None of my girls want to dress immodestly at this age, but that doesn’t mean the battle has not begun. Unrelated to modesty, my daughters just want to wear what they want to wear. I always remind myself that a precedent is being set by how I respond to their arguments regarding their current clothing preferences. (I am not saying they can’t have opinions or preferences, but I am saying if I tell them they need to wear, or not wear, something, there should be no arguing or bad attitudes.)

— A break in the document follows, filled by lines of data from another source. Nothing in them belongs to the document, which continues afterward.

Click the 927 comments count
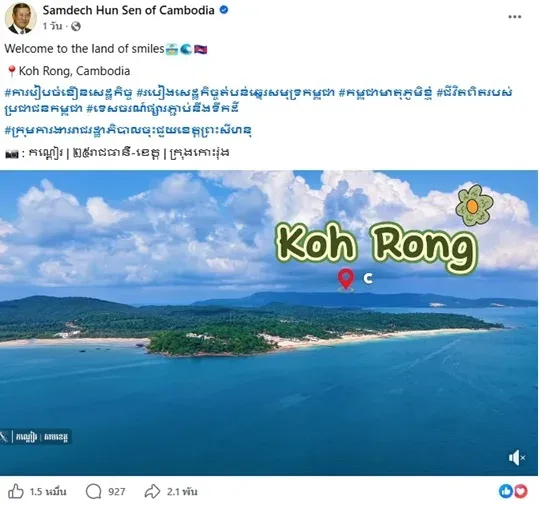 point(117,492)
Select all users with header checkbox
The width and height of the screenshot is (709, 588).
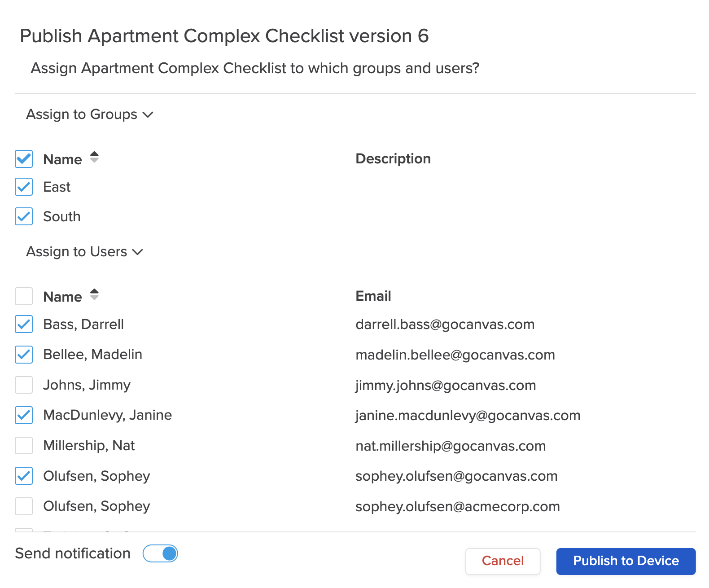[x=24, y=296]
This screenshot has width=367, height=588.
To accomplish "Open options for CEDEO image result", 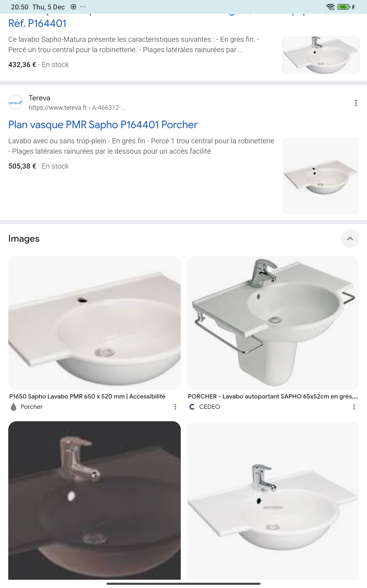I will (354, 407).
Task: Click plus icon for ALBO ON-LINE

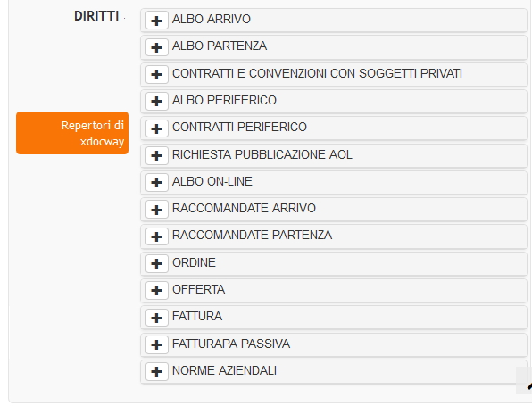Action: coord(157,183)
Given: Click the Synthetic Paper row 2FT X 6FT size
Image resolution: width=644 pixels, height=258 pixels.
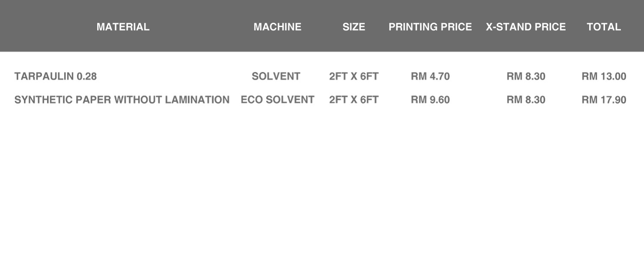Looking at the screenshot, I should coord(353,100).
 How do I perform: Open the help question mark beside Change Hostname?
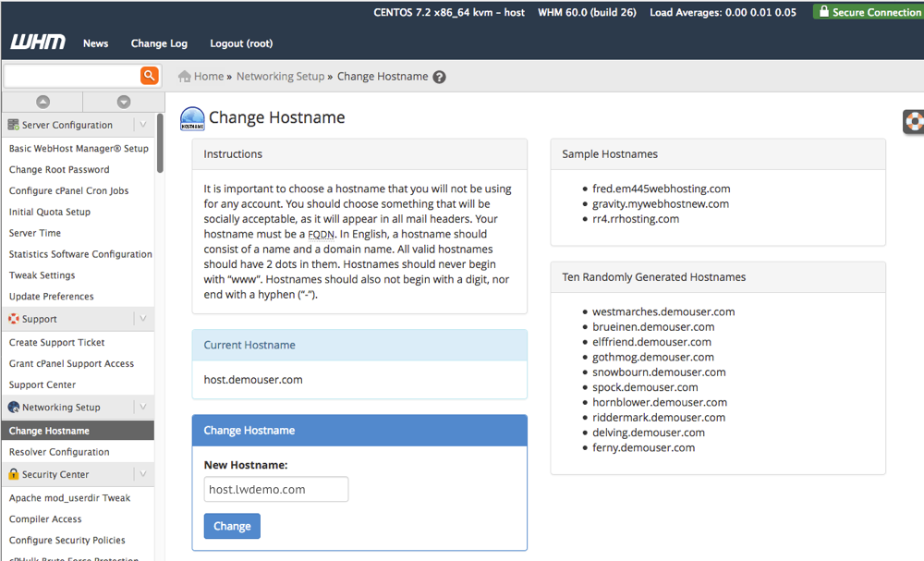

It would be good if our daughters left the younger years with a deference to a parent’s authority about what should be worn. If that proved successful, perhaps we’d be a few steps ahead of the battle when the teen years hit.
Clothing Issues Aren’t Neat and Tidy
It’s easy to write about modesty and make it sound so simple. The issue is not simple, and the application is not easy. But what I fear is: we are ready to drop the ball altogether because of the difficulty. Just because we don’t know exactly where the line of modesty ends and immodesty begins, doesn’t mean modesty should cease being the goal.Just because the lines of modesty are gray doesn't mean modesty should cease being the goal. Click To Tweet
It would be great if our generations (both moms and daughters) actually stood out. Not merely by the truths we stand by, but physically, by how we presented ourselves. We should be clearly dressed in “respectable apparel with modesty and self-control.” More importantly, we should be standing out by our good works (1 Timothy 2:9), rather than our good-looking bodies.
Finally, let us remember, even if all the world was wearing big fat decorated braids on their head, we should not if it dishonors God. If all of the world was wearing revealing clothes, we should not if it dishonors God. If all the world was flaunting their bodies and beauty, we should not if it dishonors God.
May we be women (and may our daughters grow to be women) who truly live (and dress) to honor God!